Geestland Der Energiekonzern EnBW testet auf einem Baggersee in Geestland im Kreis Cuxhaven zwei schwimmende Windräder. Die Modellanlage ist 18 Meter hoch, im künftigen Realbetrieb im Meer sollen die Anlagen eine Höhe von 180 Metern haben, teilten EnBW und das Unternehmen Aerodyn Engineering mit. Weitere Tests sollen in diesem Jahr im Greifswalder Bodden in der Ostsee und Ende 2021 vor der Küste Chinas erfolgen. „Auf dem See haben wir nur Wind, keine Welle“, sagte Aerodyn-Geschäftsführer Sönke Siegfriedsen. In der Ostsee kämen Wellen dazu.
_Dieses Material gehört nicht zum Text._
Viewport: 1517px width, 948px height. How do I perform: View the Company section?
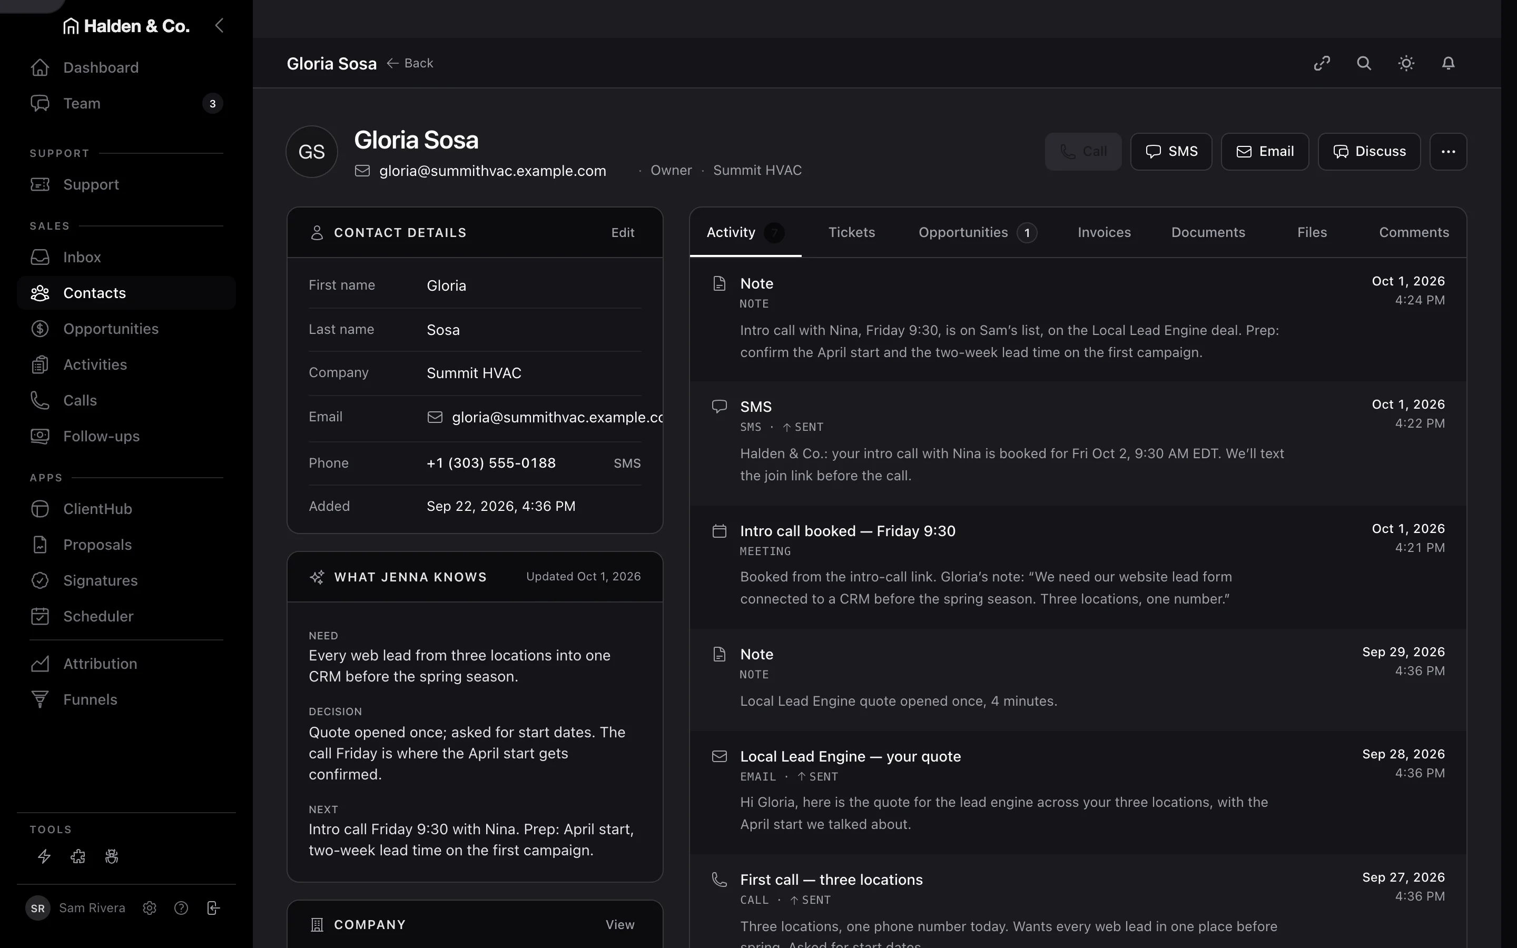coord(620,925)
Bislang werden Windturbinen auf Stahlgestellen im Meeresgrund fest verankert, möglich ist das aber nur in Gewässern bis zu 50 Metern Tiefe. „Mit der neuen Technologie kommen Länder und Meeresflächen mit großen Wassertiefen infrage“, sagte Hannah König, Leiterin Wind- und Maritime Technik bei EnBW. Siegfriedsen sagte, für die Schwimmtechnik kämen tiefe Meere etwa vor Japan, Taiwan und China, aber auch das Mittelmeer infrage.

Der Baggersee ist zehn Meter tief, übertragen auf die Modellgröße würde das im Realbetrieb einer Wassertiefe von 100 Metern entsprechen.

Das schwimmende Fundament wird lediglich an einer Ecke frei drehbar verankert. „Damit kann sich die gesamte Struktur wie eine Wetterfahne optimal im Wind ausrichten“, sagte König. „Wir hoffen, ab einer Wassertiefe von 35 Metern mit dem System konkurrenzfähig zu sein“, sagte Siegfriedsen.

Die Anlagen können im Hafen errichtet und anschließend zum Standort im Meer gebracht werden. Außerdem sei die Schwimmtechnik umweltfreundlicher. Die Rammarbeiten für das Setzen der Fundamente am Standort fielen weg. Das Testmodell auf dem Baggersee ist mit zwei Turbinen auf einem Schwimmelement ausgestattet. Das reduziere die Kosten um 30 bis 40 Prozent.